§ **Recorded information**:
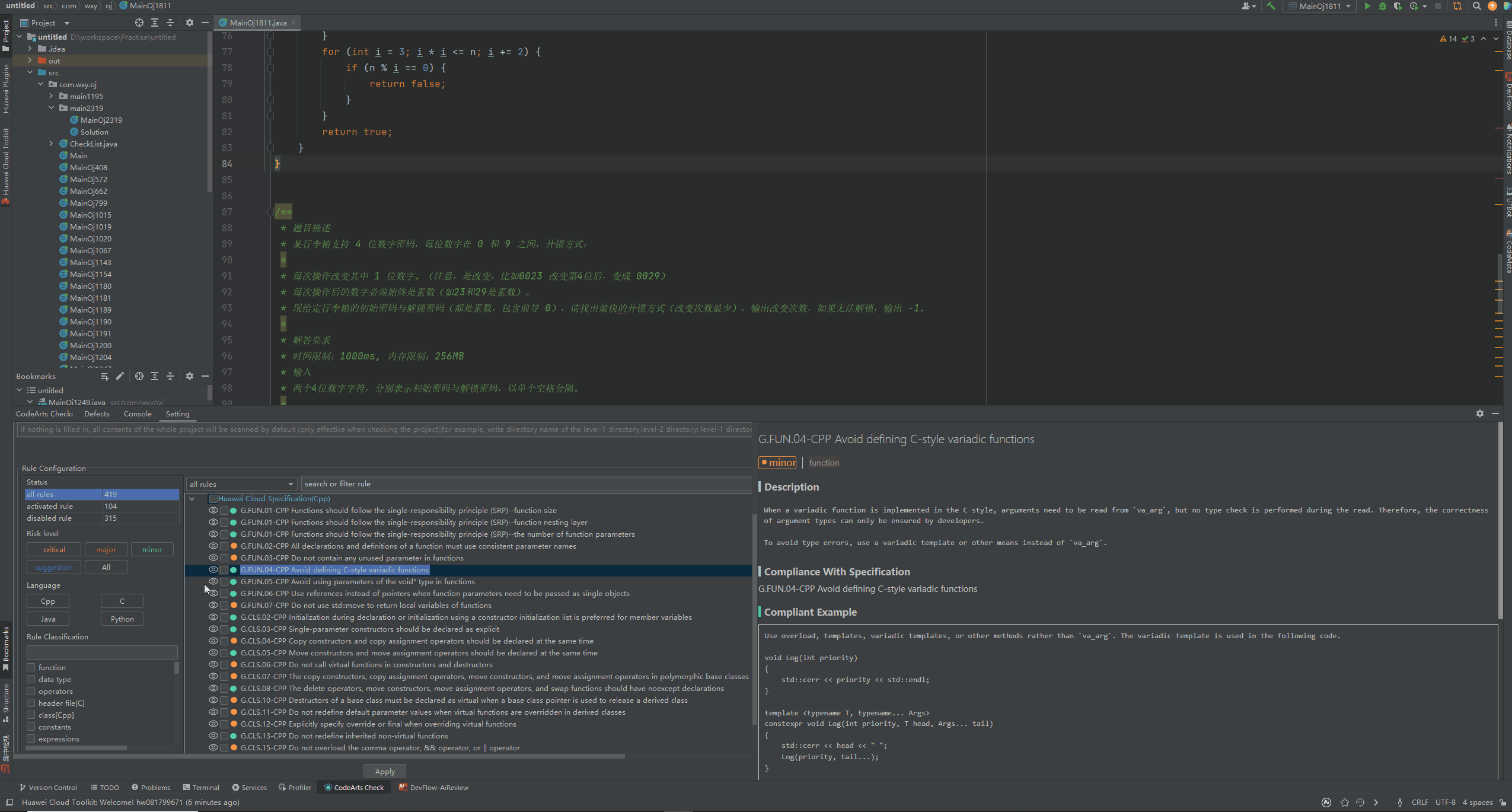Expand the main1195 folder

[51, 96]
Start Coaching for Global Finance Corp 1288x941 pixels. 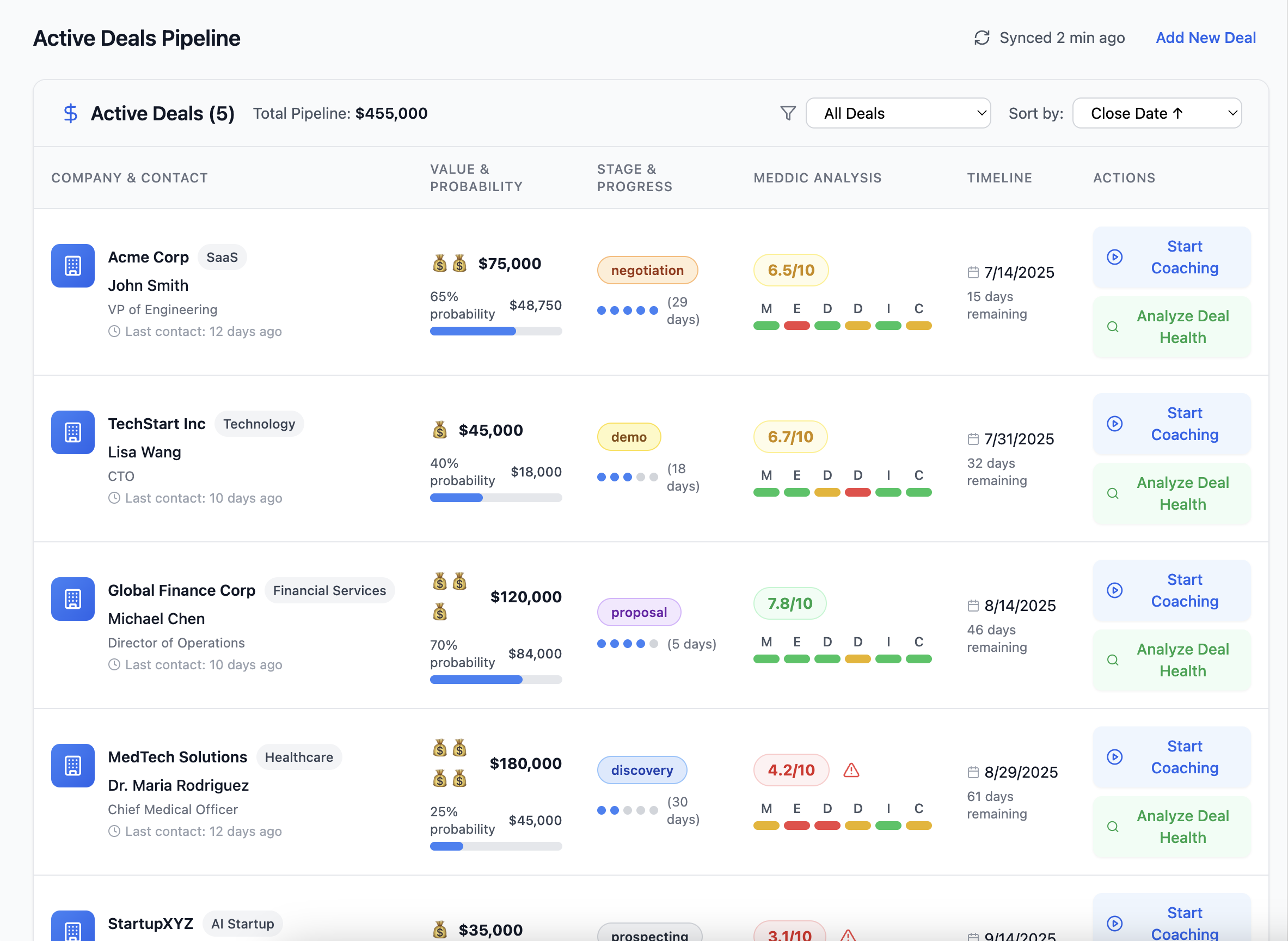pyautogui.click(x=1172, y=590)
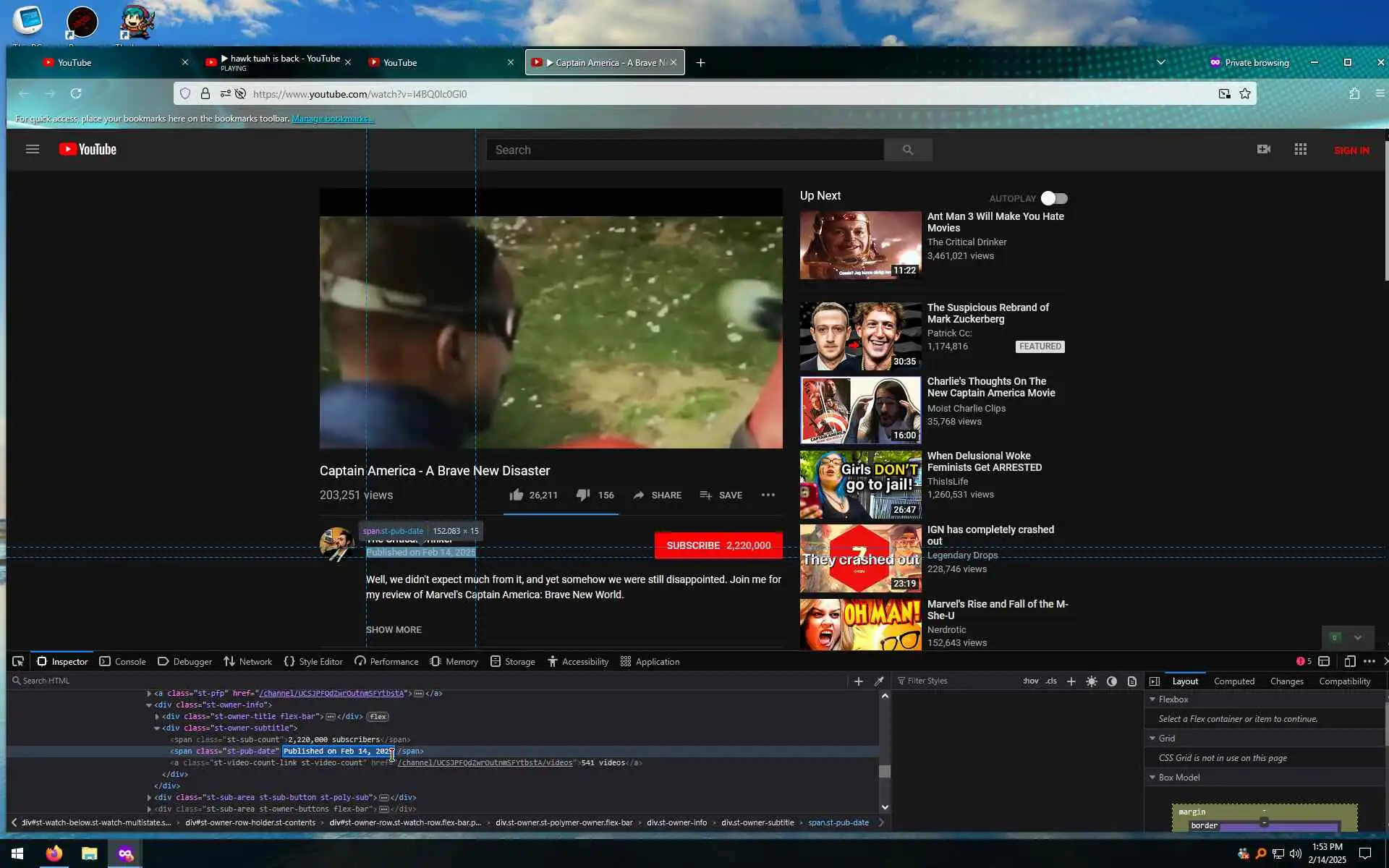The width and height of the screenshot is (1389, 868).
Task: Collapse the Box Model section
Action: [x=1152, y=778]
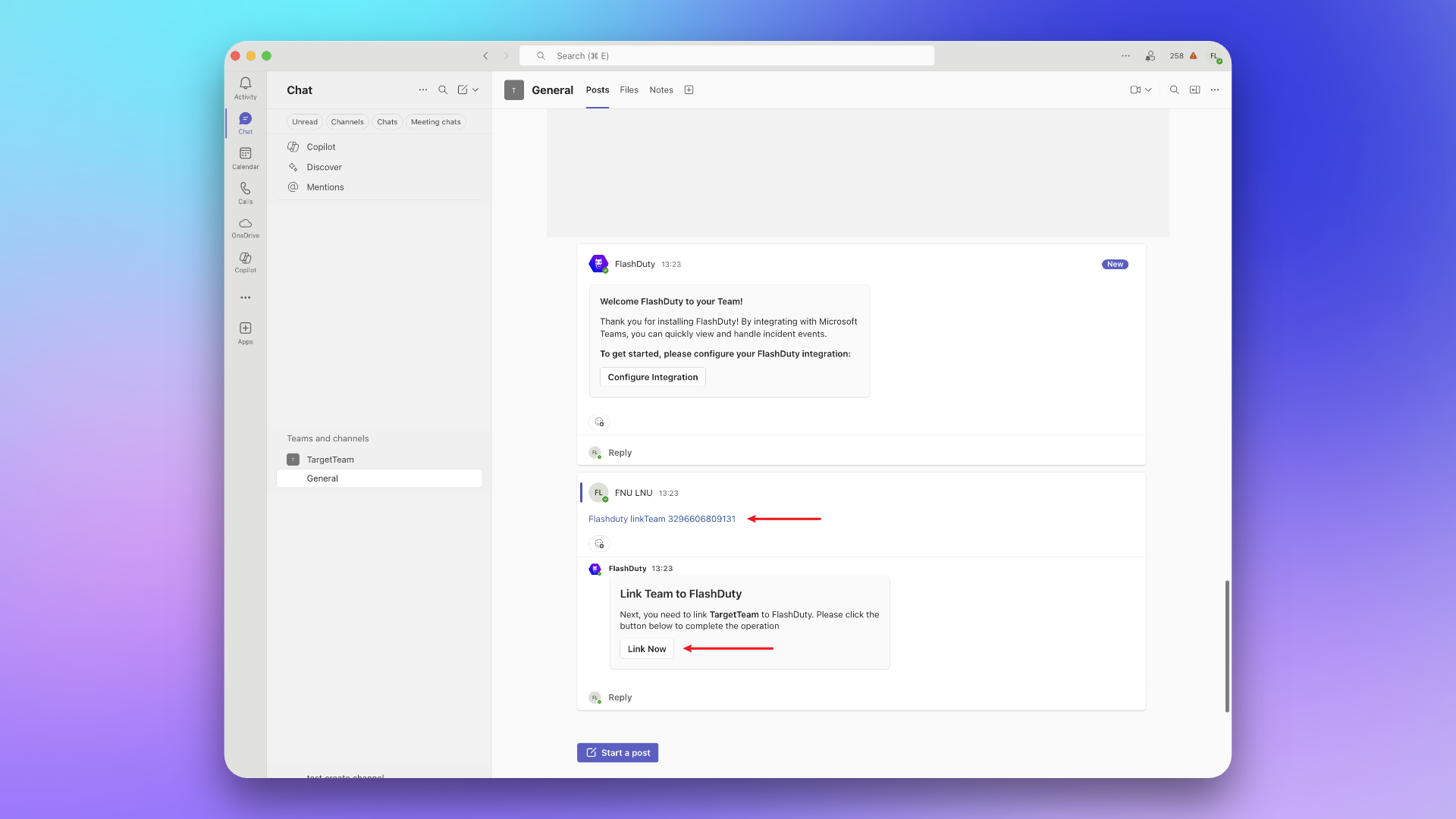Switch to the Notes tab

click(661, 90)

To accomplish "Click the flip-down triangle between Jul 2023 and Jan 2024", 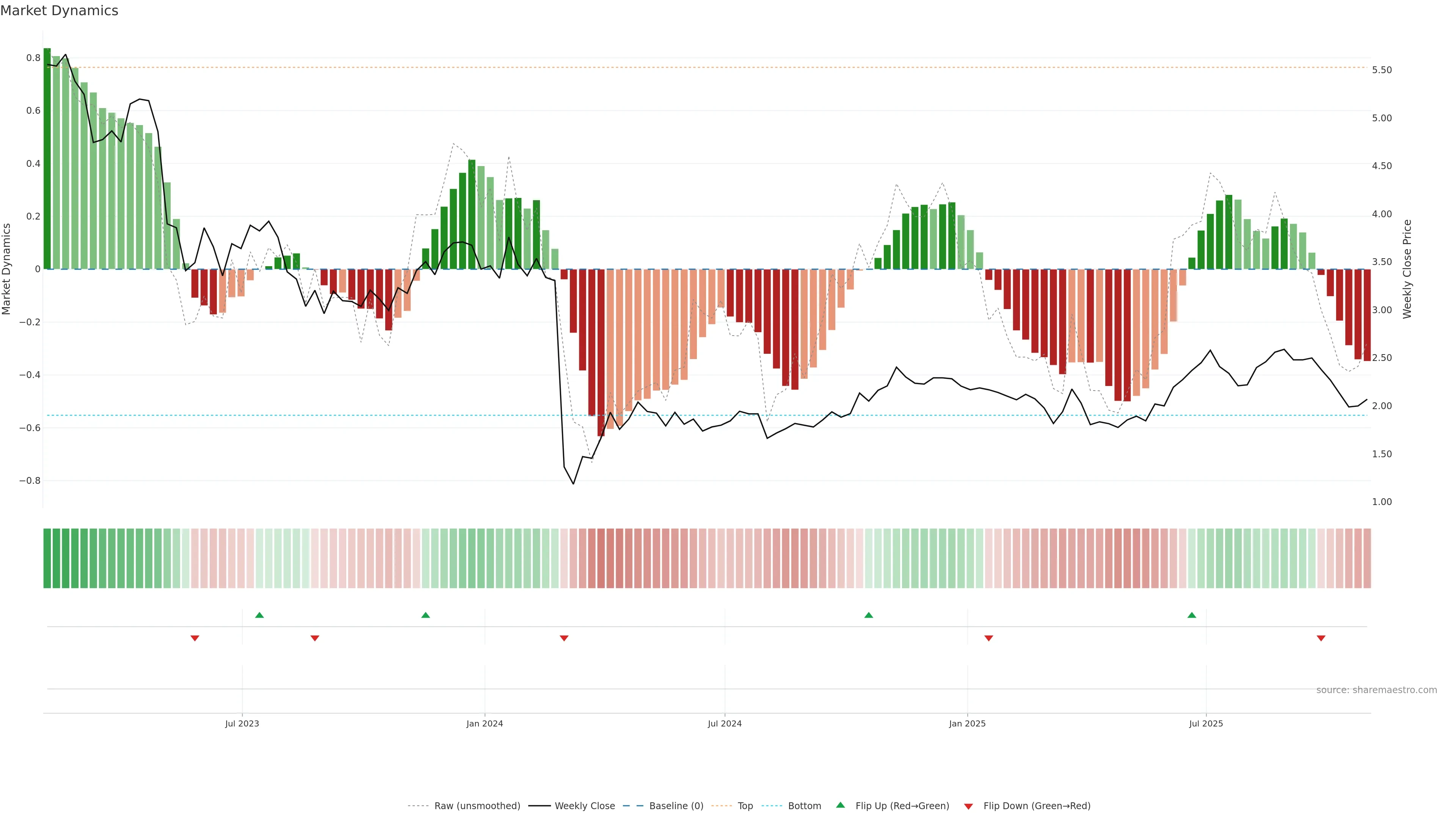I will [315, 638].
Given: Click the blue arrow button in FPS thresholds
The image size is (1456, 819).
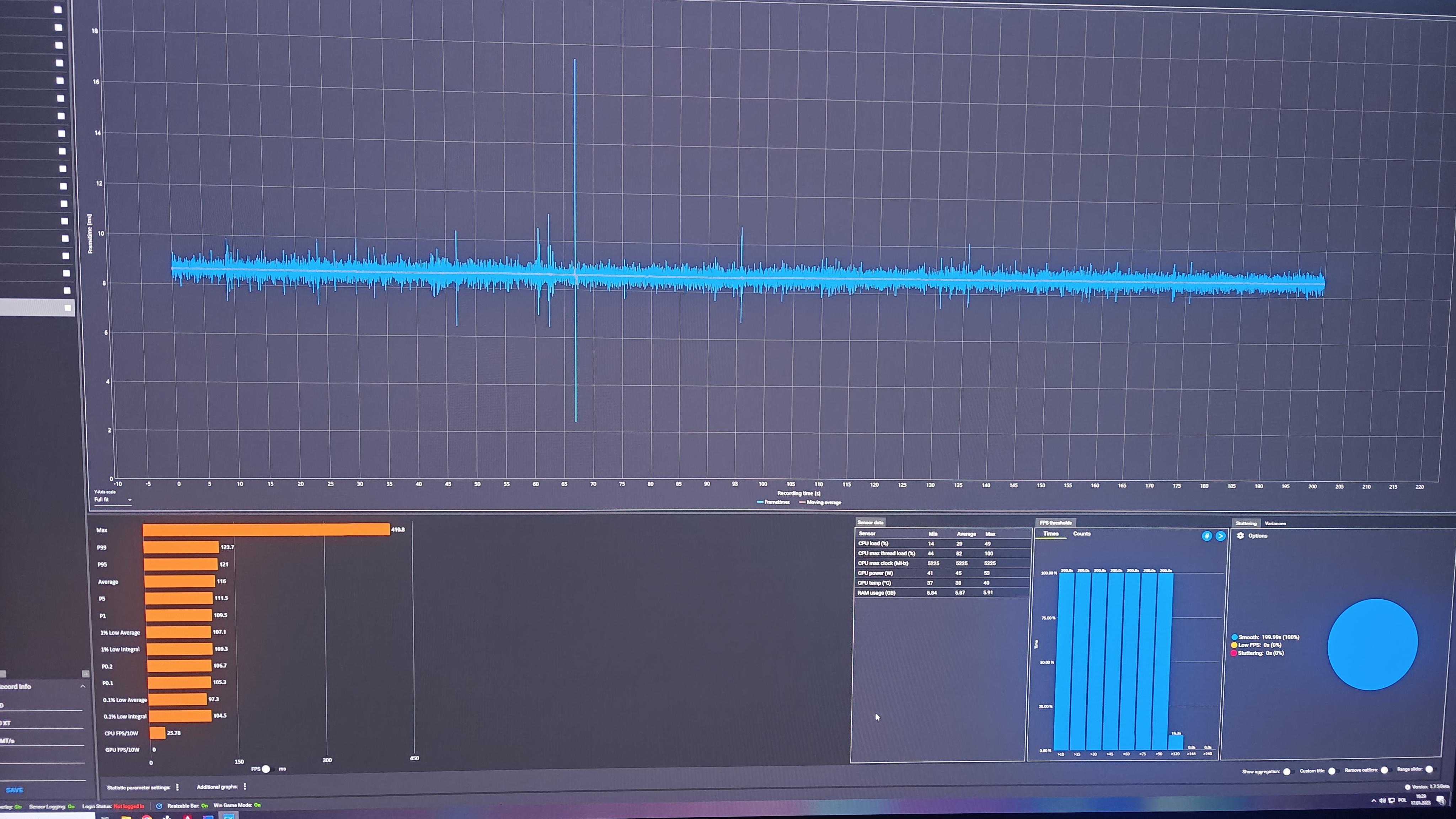Looking at the screenshot, I should (1220, 536).
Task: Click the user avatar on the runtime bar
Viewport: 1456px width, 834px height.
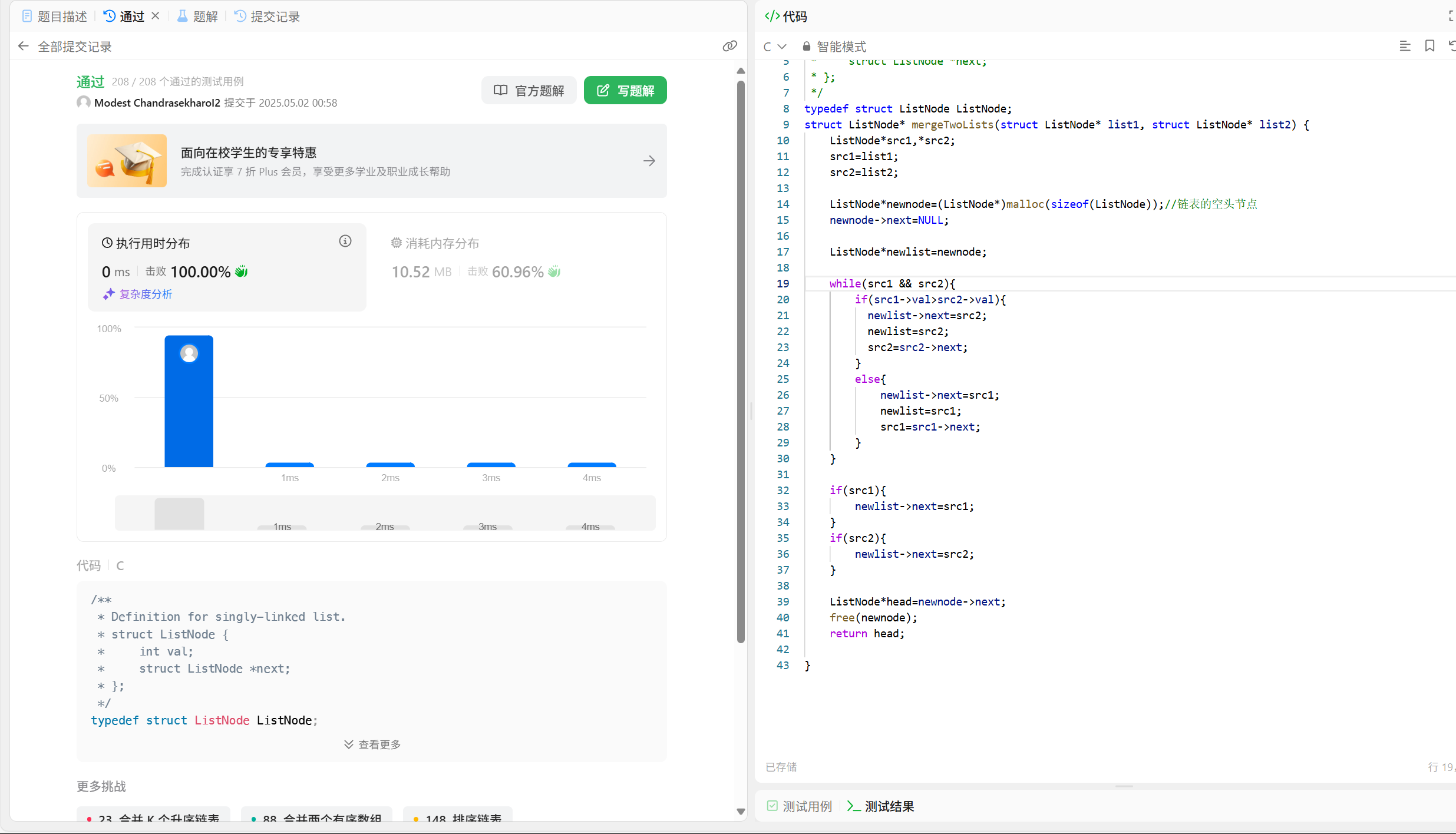Action: 189,353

§ **Your task**: Repeat word for word the lines from the one holding "The image size is (1456, 819)." through the last line of the listing above, including both ends. Drop the pictures.

§ **Task solution**:
The image size is (1456, 819).
Looking at the screenshot, I should (1220, 536).
Task: Click the user avatar on the runtime bar
Viewport: 1456px width, 834px height.
Action: 189,353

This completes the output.